MAPLE CREST is a 3-storey 102 suite building at 2229 Maple St (spanning W 7th-6th Avs), for low-income independent seniors over 55 and individuals with disabilities, presently housing 108 tenants, mostly women in their 70s & 80s, many immigrants from Central Europe who came to Canada for a quiet life. The structure was built over 40 years ago by the Shalom Legion #178 Building Society created by Jewish war veterans with funding from CMHC.

BC Housing's proposal to situate a huge complex for people with addiction & mental health issues right next door to such vulnerable people is seriously ill-conceived. Residents haven't even been approached to discuss this influx of 140 primarily men, needing 24/7 support for serious health problems, in the same vicinity.

Security is essential for seniors to go about daily life in their neighbourhood using canes, walkers, wheelchairs, scooters etc. They shop for life necessities, visit medical offices nearby & enjoy the Delamont Park they've frequented for years. Their already busy adjacent areas are now facing massive disruption from construction of all the new skytrain facilities & then the increased number of people that alone will bring to the area. 

The project's proposed night curfew wouldn't address daytime activities, when children are at play & in school and seniors go about their life. This densely populated East Kitsilano area also holds many co-ops & other forms of family & social housing.

One hardly can imagine a worse location for this experiment - Vancouverites may recall a failed debacle some years ago at Steeves Manor.

The scale of the project is totally inappropriate even for its own inhabitants: much too large for such a high need population to be safe in one place. In Victoria the same demographic is distributed over small quantities (homes with 37, 45, 50, 60 people) in four different locations. Why not the same approach in Vancouver?

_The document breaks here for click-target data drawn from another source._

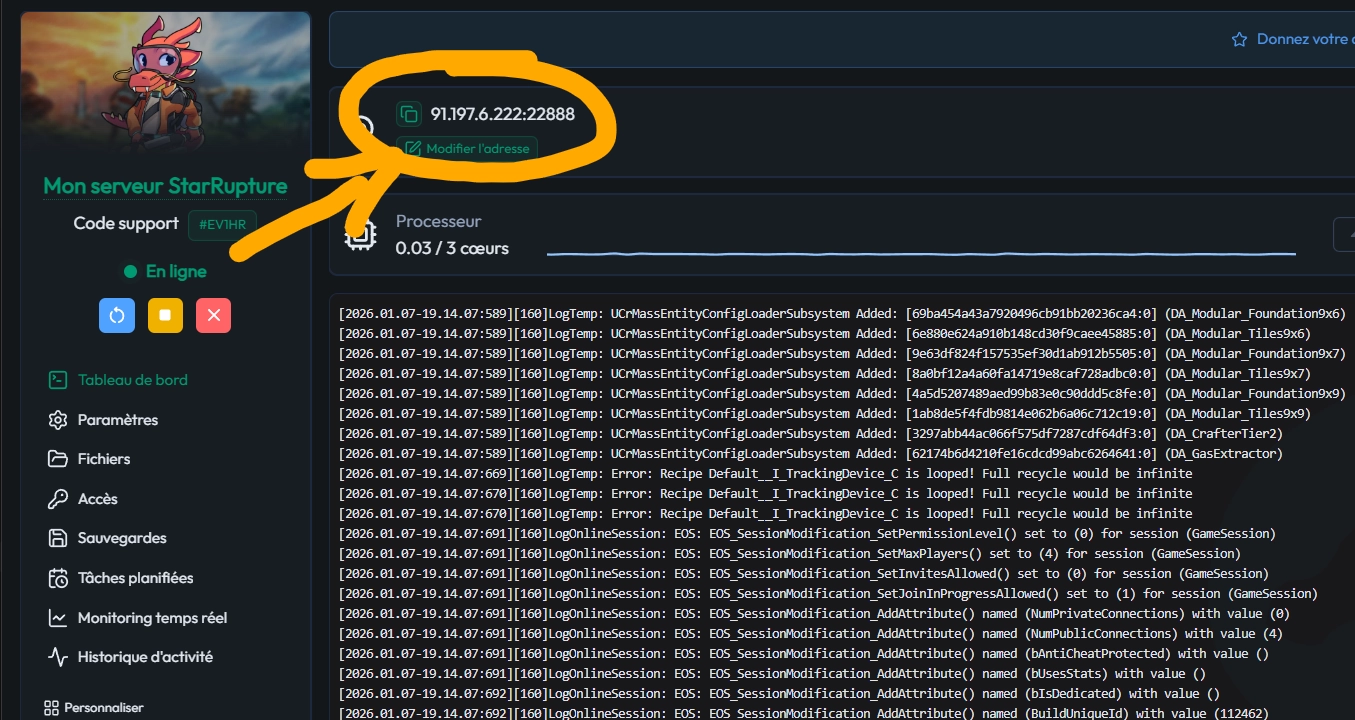Copy the server IP address using the copy icon
Screen dimensions: 1355x720
pyautogui.click(x=411, y=114)
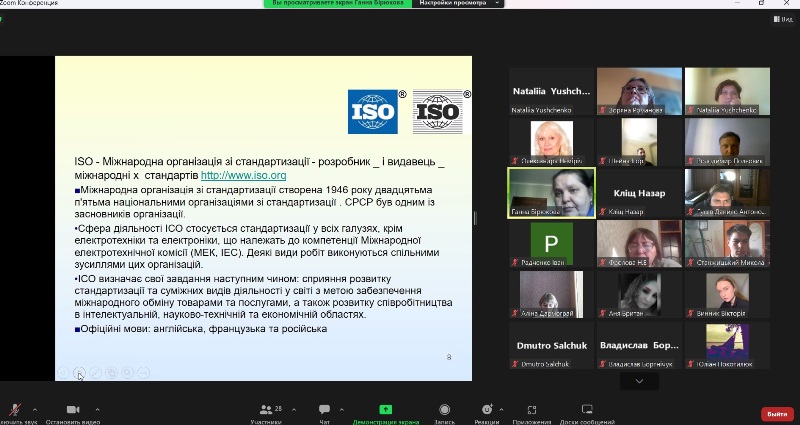Open the Reactions menu

(x=487, y=409)
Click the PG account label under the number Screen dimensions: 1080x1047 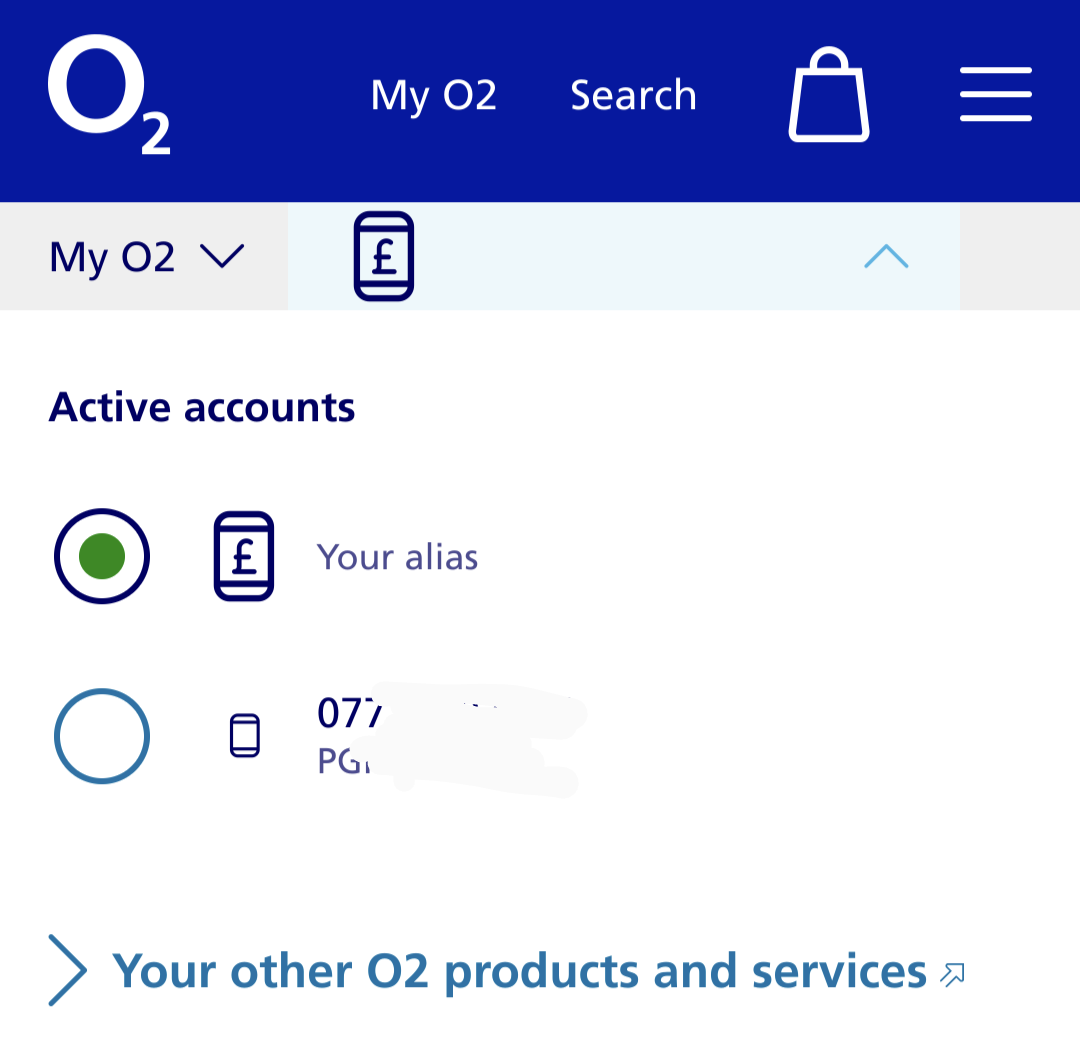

Our city has other equally urgent needs which this neighbourhood would welcome - such as additional family & seniors housing especially with assisted living components for the aging population. A structure not exceeding 6 floors would also be more consistent with the low-rise apartments & multiplex houses in the area. Harmonious, rather than completely discordant, solutions would benefit a great many people. 

A more thoughtful coherent approach is needed for the development of this valuable site, one actively involves those most impacted in the immediate vicinity. 

Let's put the project on hold and rethink the plan.